2026-03-18
US-Malaysia Trade Deal Declared Void: New Global Trade Dynamics
Malaysia announced on March 15, 2026, that the “U.S.–Malaysia Reciprocal Trade Agreement” (ART) signed with the United States is invalid. This marks the first case following the U.S. Supreme Court’s February ruling that tariffs imposed by President Donald Trump under the International Emergency Economic Powers Act (IEEPA) were unlawful. The agreement, originally signed at the ASEAN Summit on October 26, 2025, reduced tariffs on Malaysian exports to the U.S. from 25% to 19%, covering approximately 12% of Malaysia’s exports to the U.S., including key industries such as electrical and electronic products, oil and gas, palm oil, and rubber products. This development may have broad implications for the global economy, potentially prompting other countries to follow suit, widening the U.S. trade deficit (total U.S.–Malaysia trade reached USD 24.9 billion in 2024, with Malaysia ranking 14th in U.S. trade deficits), and increasing supply chain instability and stock market volatility.
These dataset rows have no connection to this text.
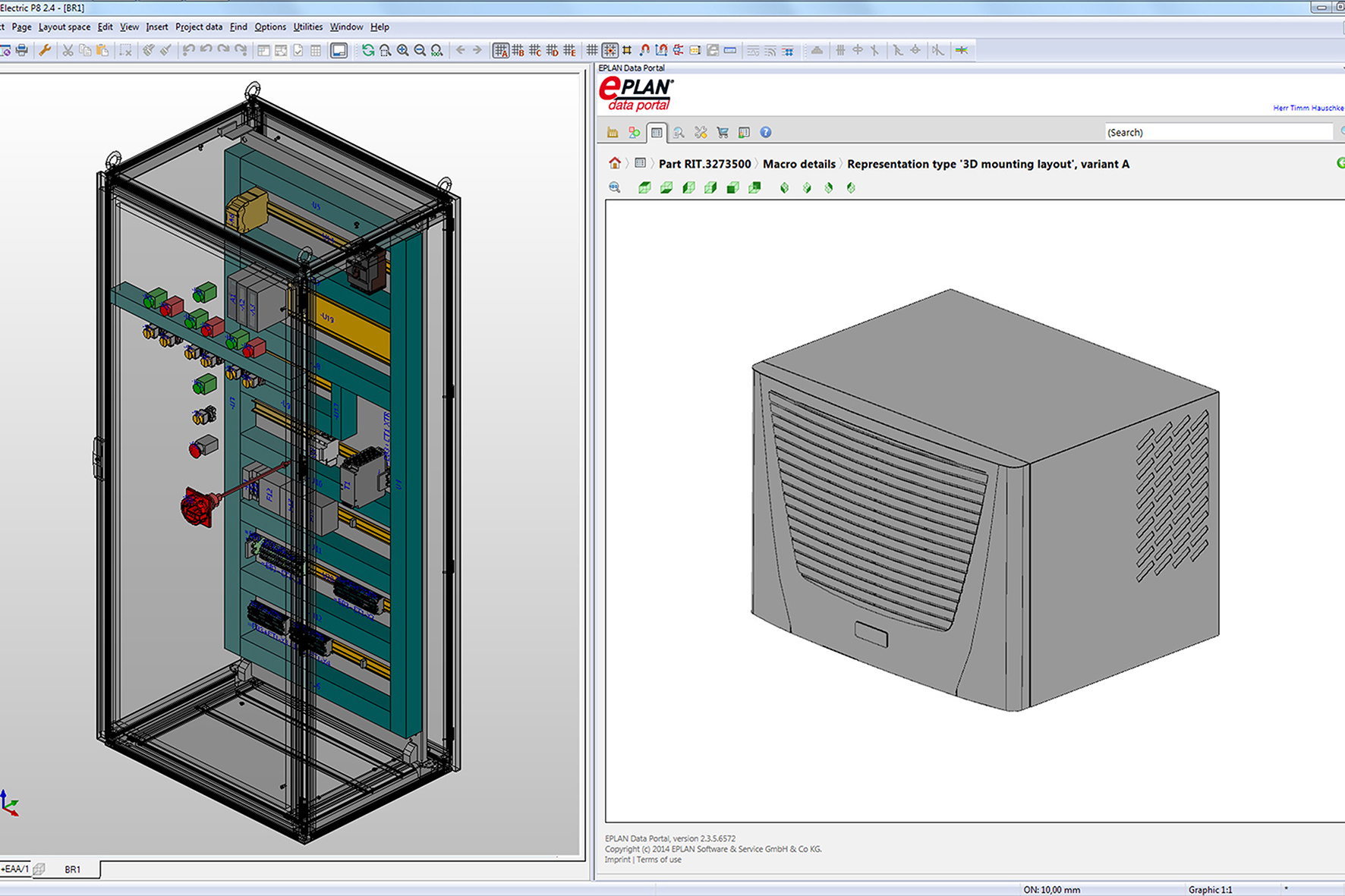Click the zoom preview icon above 3D model
1345x896 pixels.
point(615,187)
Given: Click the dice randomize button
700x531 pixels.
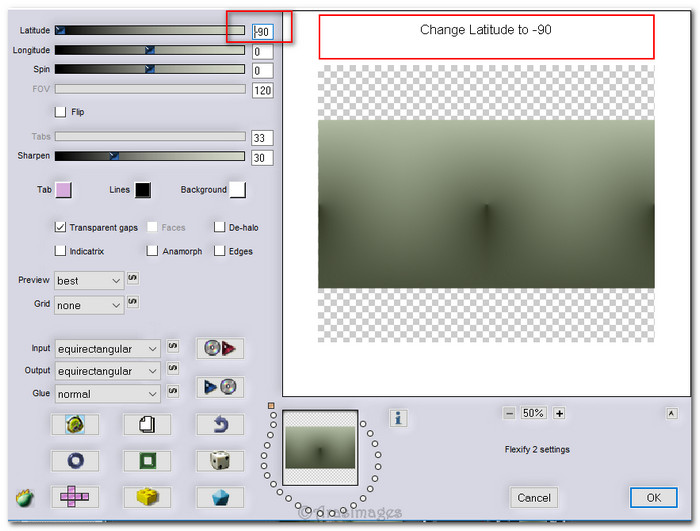Looking at the screenshot, I should (220, 461).
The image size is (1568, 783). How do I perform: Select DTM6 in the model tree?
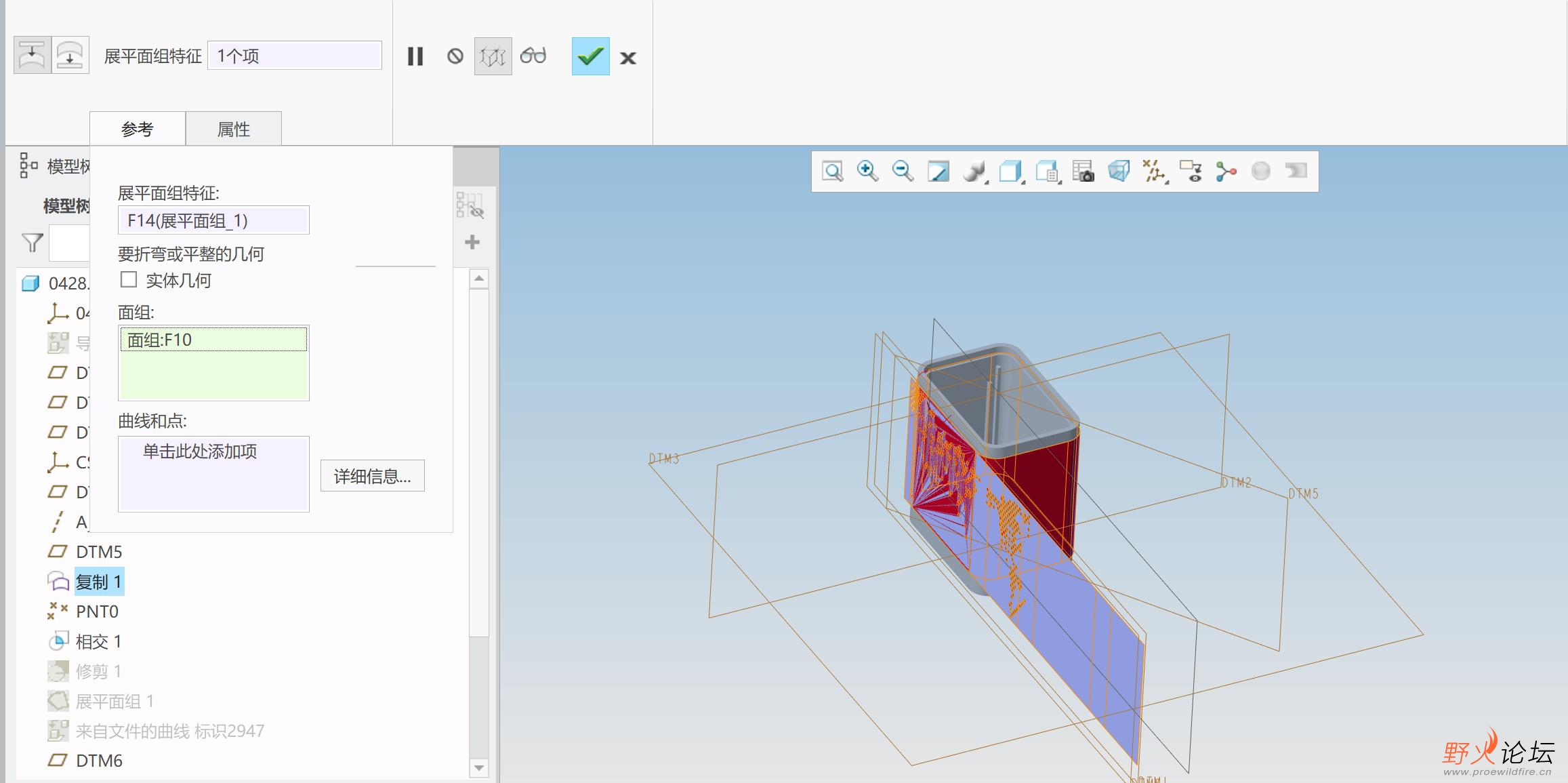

The root cause of this development lies in the U.S. Supreme Court’s ruling on February 20, which determined that the Trump administration’s unilateral imposition of reciprocal tariffs under IEEPA was unconstitutional, thereby removing the legal foundation of the ART. As a result, Malaysia’s Minister of Investment, Trade and Industry, Tengku Zafrul Aziz, formally declared on March 15 that the agreement “does not exist.” Malaysia’s exports to the U.S. are highly dependent on electronic products (export value reached USD 43.39 billion in 2024, representing a 67% increase compared to 2020). The agreement had previously provided preferential market access; its invalidation raises concerns that the U.S. may initiate Section 301 investigations, potentially impacting major export sectors such as electronics. Furthermore, the Trump administration has warned that countries invoking the court ruling to withdraw from agreements may face retaliatory tariffs, exacerbating trade tensions. Malaysia has opted to exit the agreement to avoid compromising its economic sovereignty and trade surplus (approximately MYR 98.7 billion).
Looking ahead, in the short term, U.S.–Malaysia trade may shift toward a general 10% U.S. tariff framework. While this transition could reduce export costs compared to the previous 19% rate, Malaysian exporters will still face uncertainty and must remain cautious of potential targeted tariffs under Section 232 or Section 301, particularly in the electronics and rubber sectors. In the medium term, if more countries declare similar agreements invalid, the global trade landscape may undergo restructuring due to a chain reaction, leading to further supply chain adjustments. The U.S. trade deficit could worsen (Malaysia’s exports to the U.S. totaled USD 3.867 billion in January 2025, down 9% month-over-month from December 2024), potentially fueling inflation and influencing Federal Reserve monetary policy. The Malaysian government is currently assessing cost-benefit implications and seeking ASEAN cooperation to diversify risks. Overall, the market outlook remains volatile, and investors are advised to closely monitor subsequent negotiation developments.